Some other nice features are the ability to link the IDE in with the Zend Debugger, thus allowing for proper debugging sessions with PHP.

Spoiled

However, I’ve been pampered somewhat and have found a few things to complain about, at least when it comes to Eclipse PDT. I use Eclipse JDT (Java) a work and its advanced refactoring abilities are a feature I find myself wanting in the PDT version. Have you ever found yourself wanting to rename a variable to something more descriptive but putting it off because you’re afraid you’ll mess something up by forgetting to change the name somewhere?

With some IDEs, you’re left having to just do a search-and-replace in order to accomplish what should be a trivial name refactor. Even if your editor supports regex searches, things can still be tricky – what if you’ve used the same name, but in a different context, and thus shouldn’t change the variable there? The point is, the process still has to be human-supervised and is tedious. With Eclipse JDT’s advanced refactoring, you can rename the variable once – and the IDE is smart enough to know where else to change it to keep the code consistent – very neat, and I was amazed when I first used it. Other refactoring abilities include extracting methods out of blocks of code in order to clean up lengthy methods. All of this makes your life 10 times easier and allows you focus on real programming rather than annoying tasks.
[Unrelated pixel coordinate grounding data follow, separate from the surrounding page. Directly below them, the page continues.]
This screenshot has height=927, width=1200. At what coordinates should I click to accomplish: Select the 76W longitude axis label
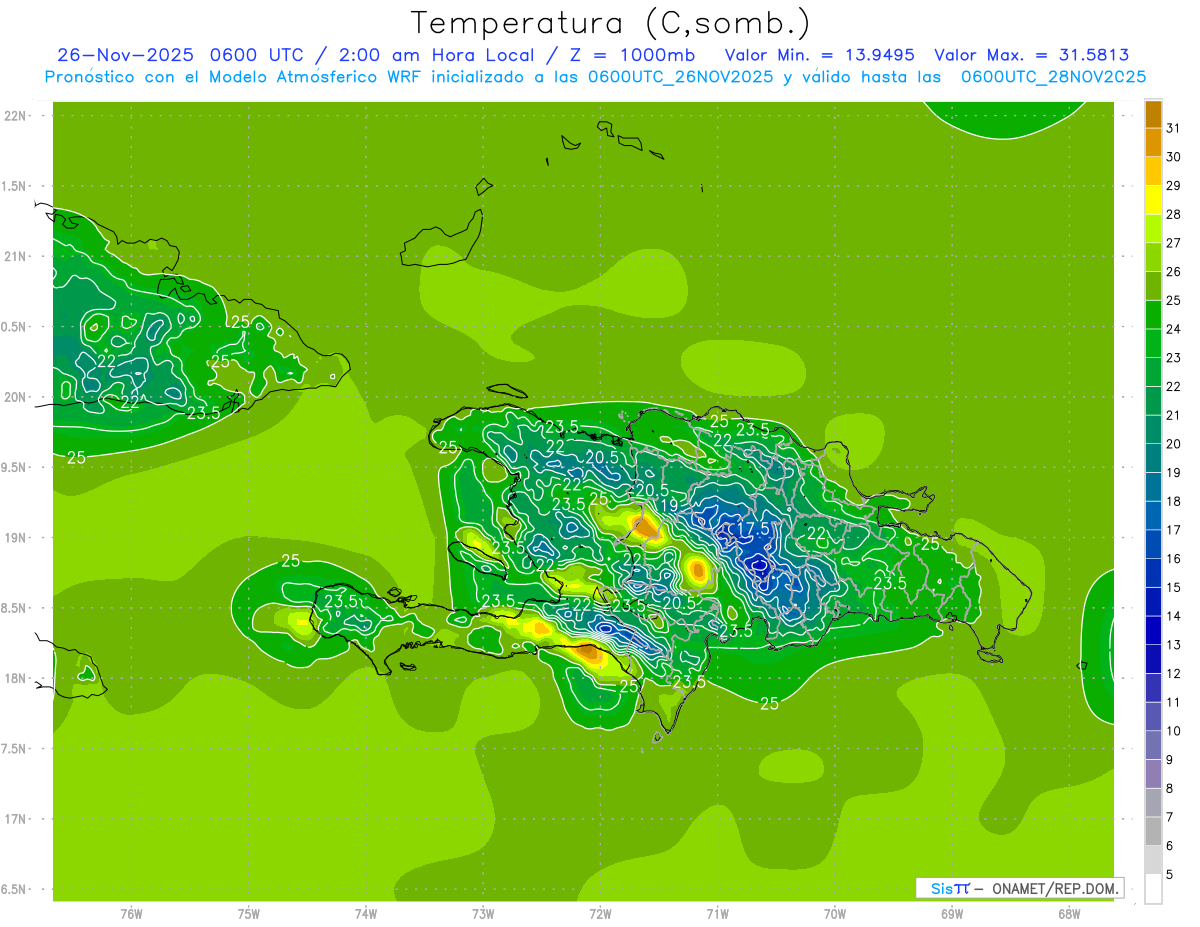coord(131,913)

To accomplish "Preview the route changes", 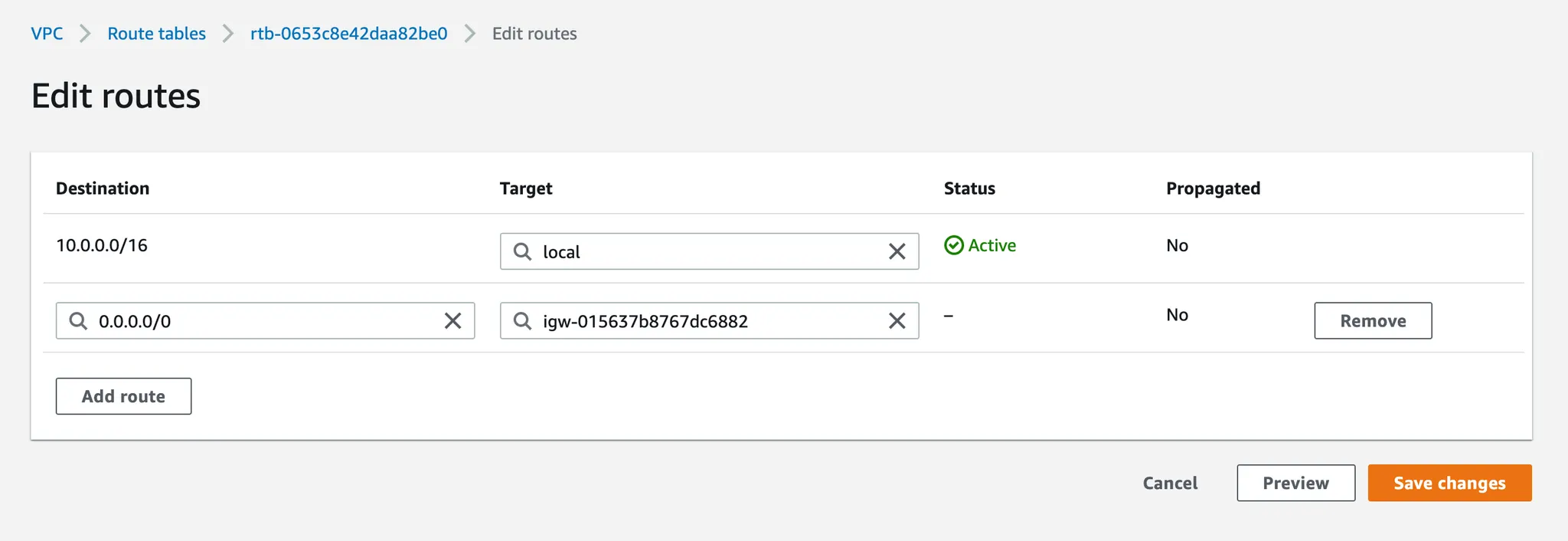I will click(x=1295, y=483).
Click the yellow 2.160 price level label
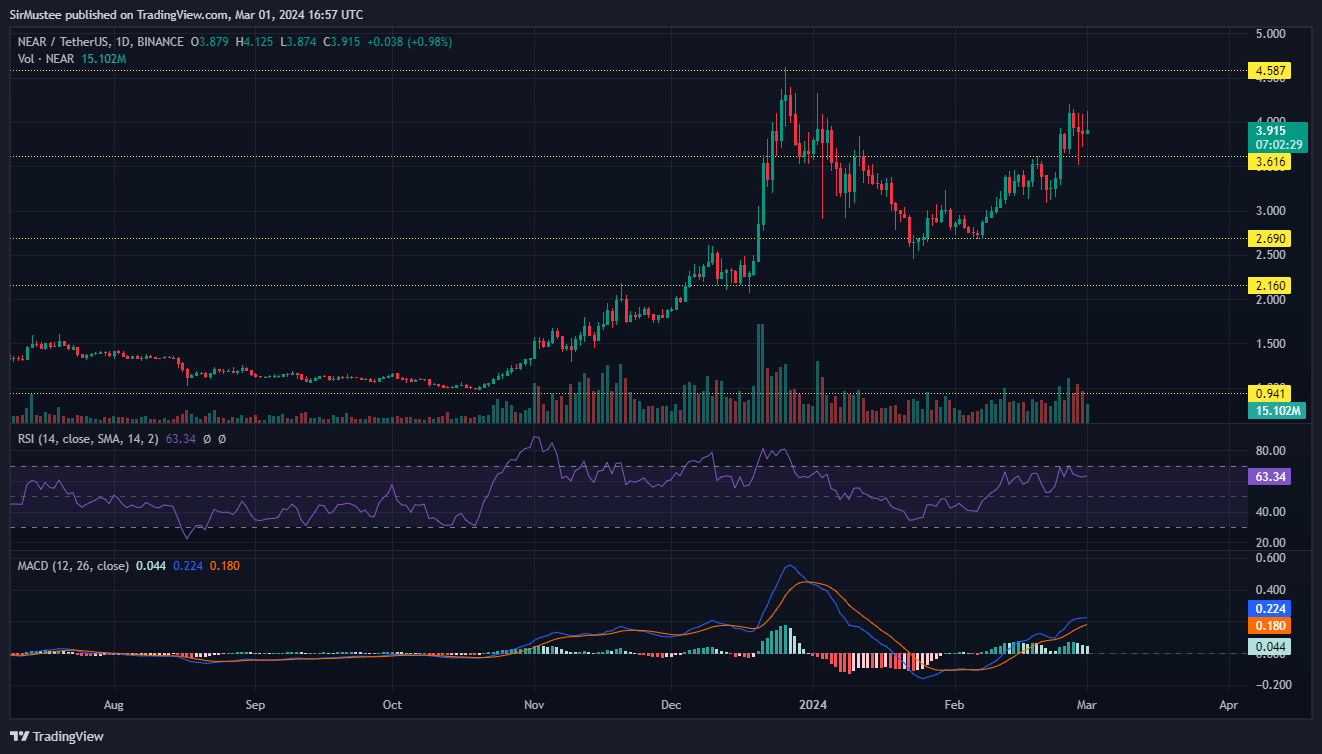The image size is (1322, 754). (x=1268, y=285)

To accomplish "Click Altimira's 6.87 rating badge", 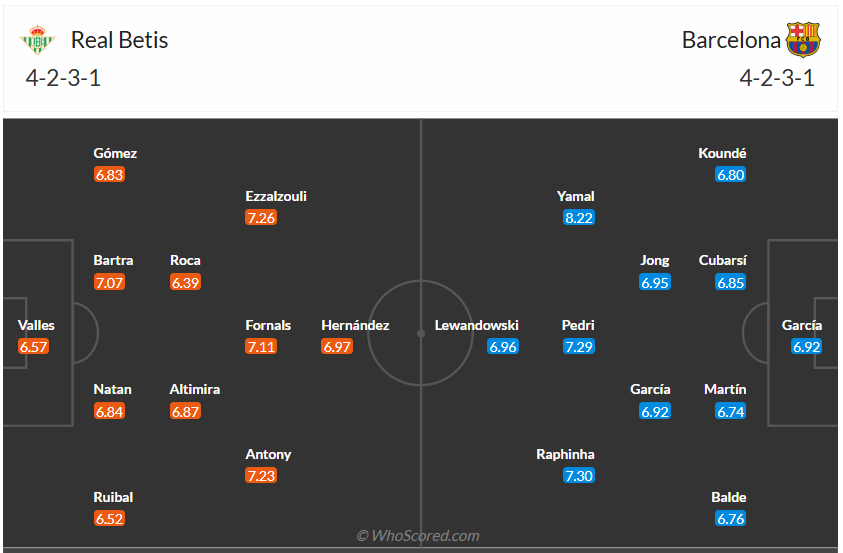I will point(186,411).
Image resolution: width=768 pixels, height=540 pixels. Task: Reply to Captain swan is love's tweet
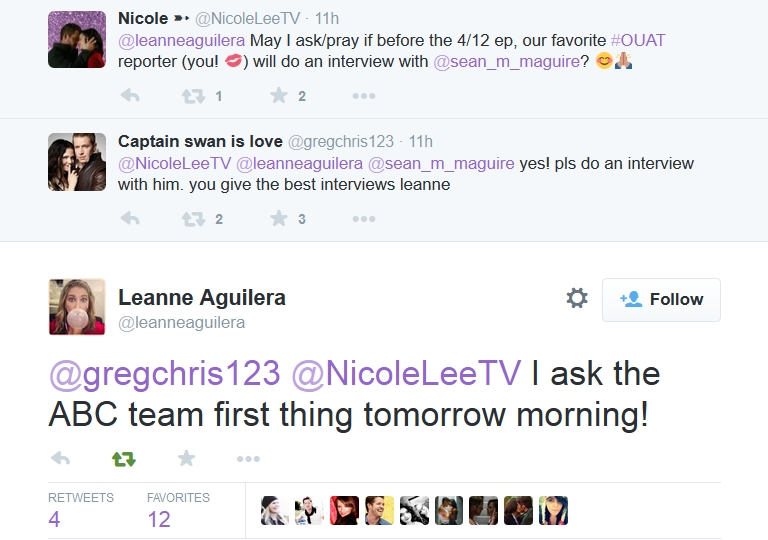click(x=130, y=218)
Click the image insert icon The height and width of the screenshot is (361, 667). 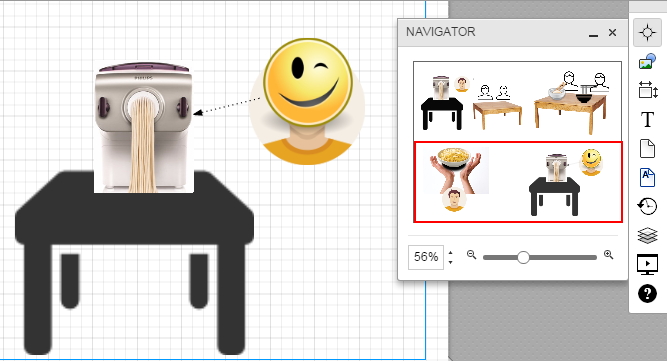pos(647,61)
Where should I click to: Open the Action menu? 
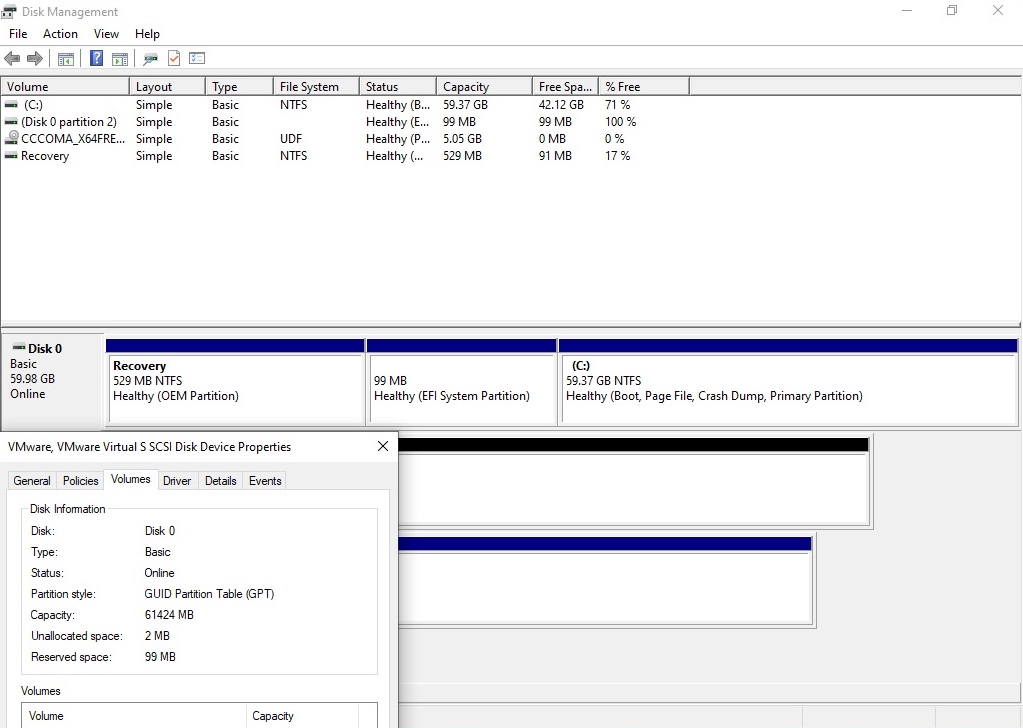click(x=60, y=34)
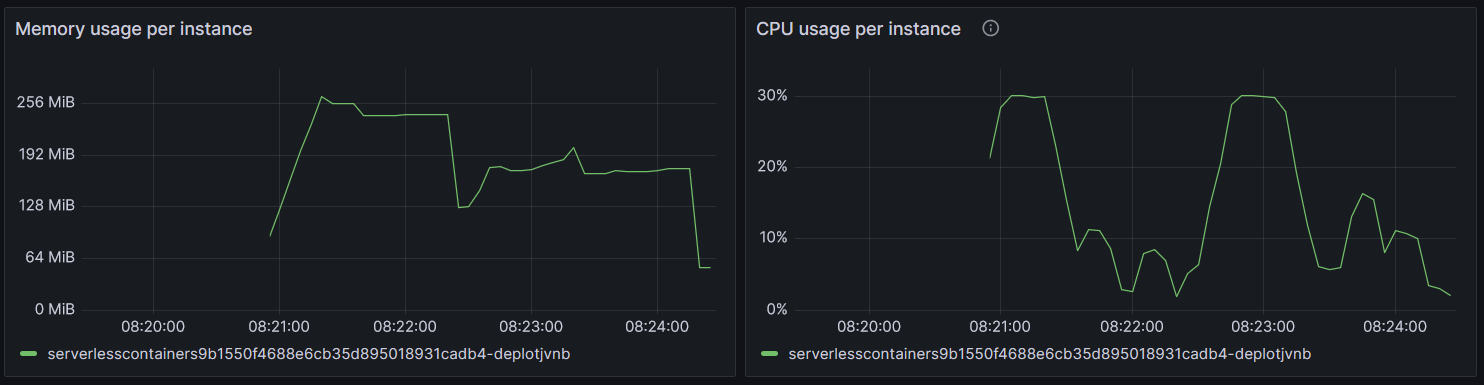Click the green legend swatch in Memory panel
The height and width of the screenshot is (385, 1484).
coord(28,354)
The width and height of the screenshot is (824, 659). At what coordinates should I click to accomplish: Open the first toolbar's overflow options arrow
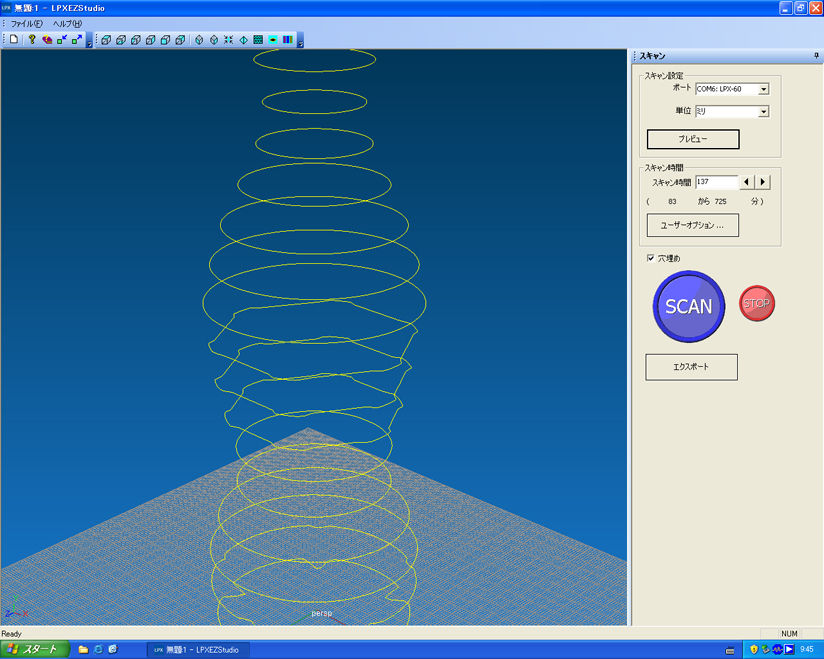click(89, 43)
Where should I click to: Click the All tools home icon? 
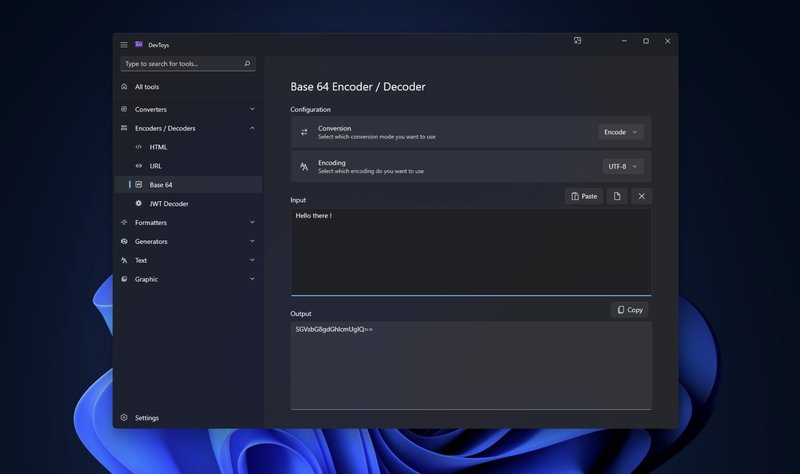tap(124, 87)
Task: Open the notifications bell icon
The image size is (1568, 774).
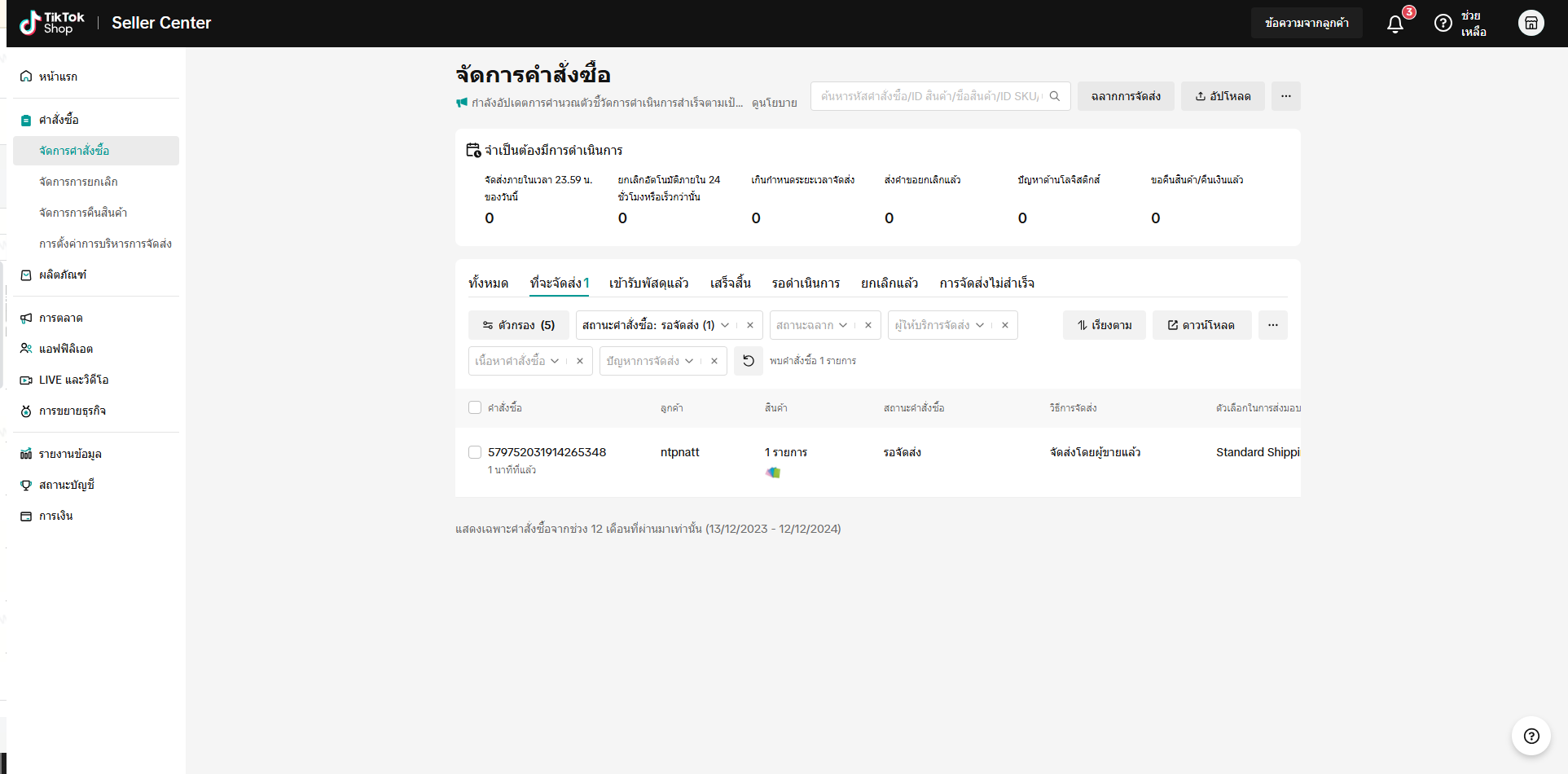Action: pos(1395,24)
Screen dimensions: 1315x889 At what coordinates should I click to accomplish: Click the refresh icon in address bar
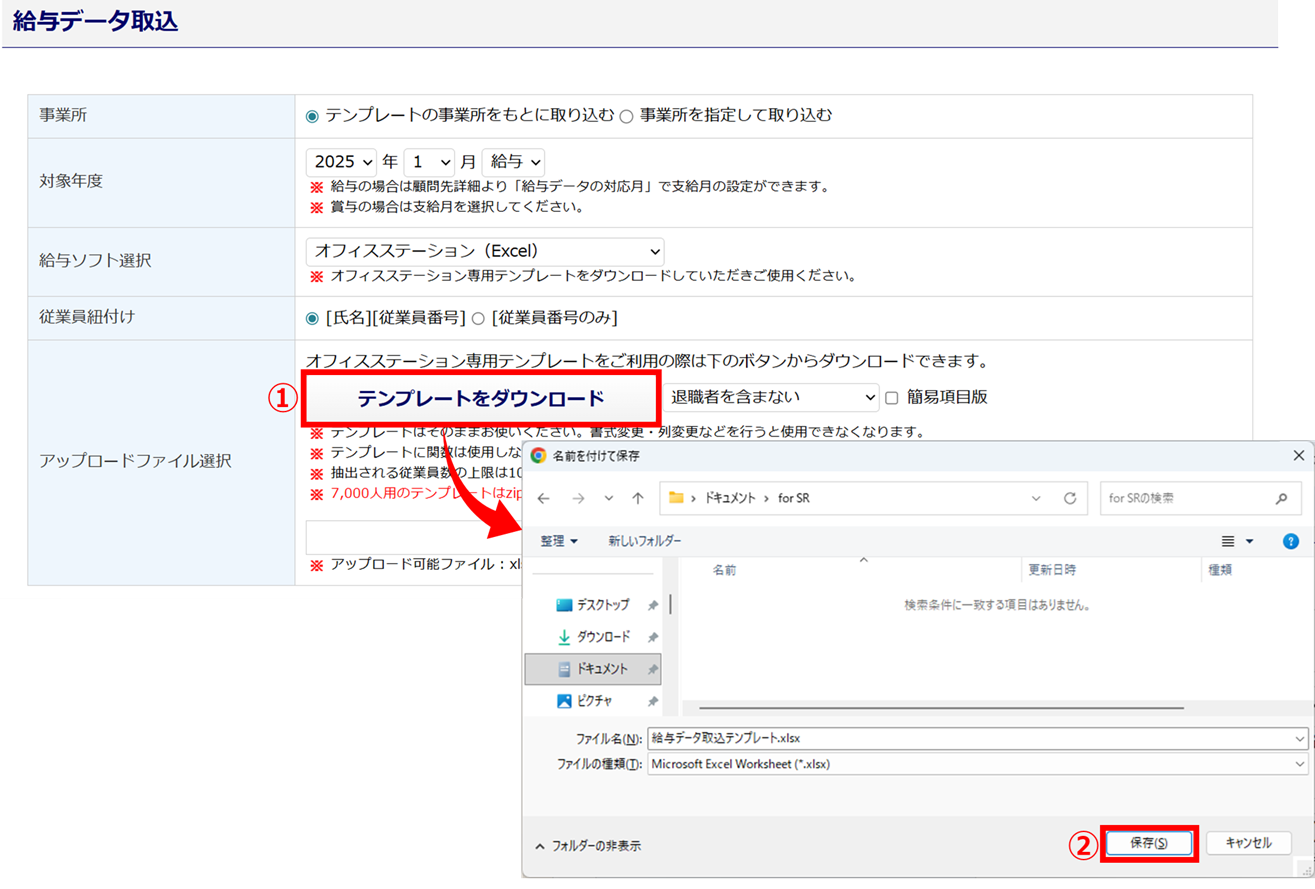[1069, 498]

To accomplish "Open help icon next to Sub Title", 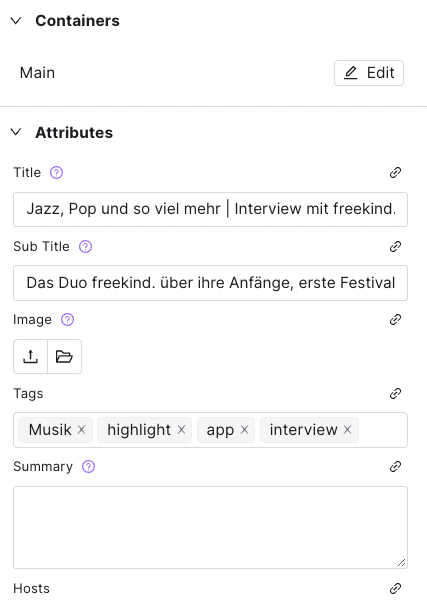I will pos(85,247).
However, Eclipse PDT doesn’t support this for PHP code, yet. I hear that it may be supported in a later release, so I have my fingers crossed. Perhaps accomplishing these refactoring tasks is easier in Java because of its compiled nature or because the JDT project has received more attention. It’s definitely possible in PHP, as some IDEs, such as the Zend Studio (which is based on Eclipse) support this ability. Zend Studio, however, is a commercial solution and I haven’t tried it out yet.

Nothing’s perfect

Eclipse does have its downsides as compared to a traditional text editor. First of all, it’s a memory hog – though most IDEs are. I have regularly seen Eclipse eat up 300-400 MB of RAM if I’ve been using it for a long time. However, it should be noted that I have not had it crash once, so it’s been rock-solid as far as stability goes. Nonetheless, I recommend you to have at least 2 GB of memory if you really want to use it properly, since you’re likely to have other programs open. This is especially important if you’re running Windows Vista. RAM is quiet cheap nowadays, and you can easily pick up 2 GB for $50 or less and upgrading is a painless process, so there’s no reason not to.

Finishing up

Eclipse has changed my life. Okay, so perhaps I’m exaggerating a bit. But, I can say that development, at least for me, would be much harder without Eclipse. If you’re still using a text editor for development, I urge you to give Eclipse a try – just for 30 days, and see how you like it. I don’t guarantee results as good as mine, but you may be pleasantly surprised.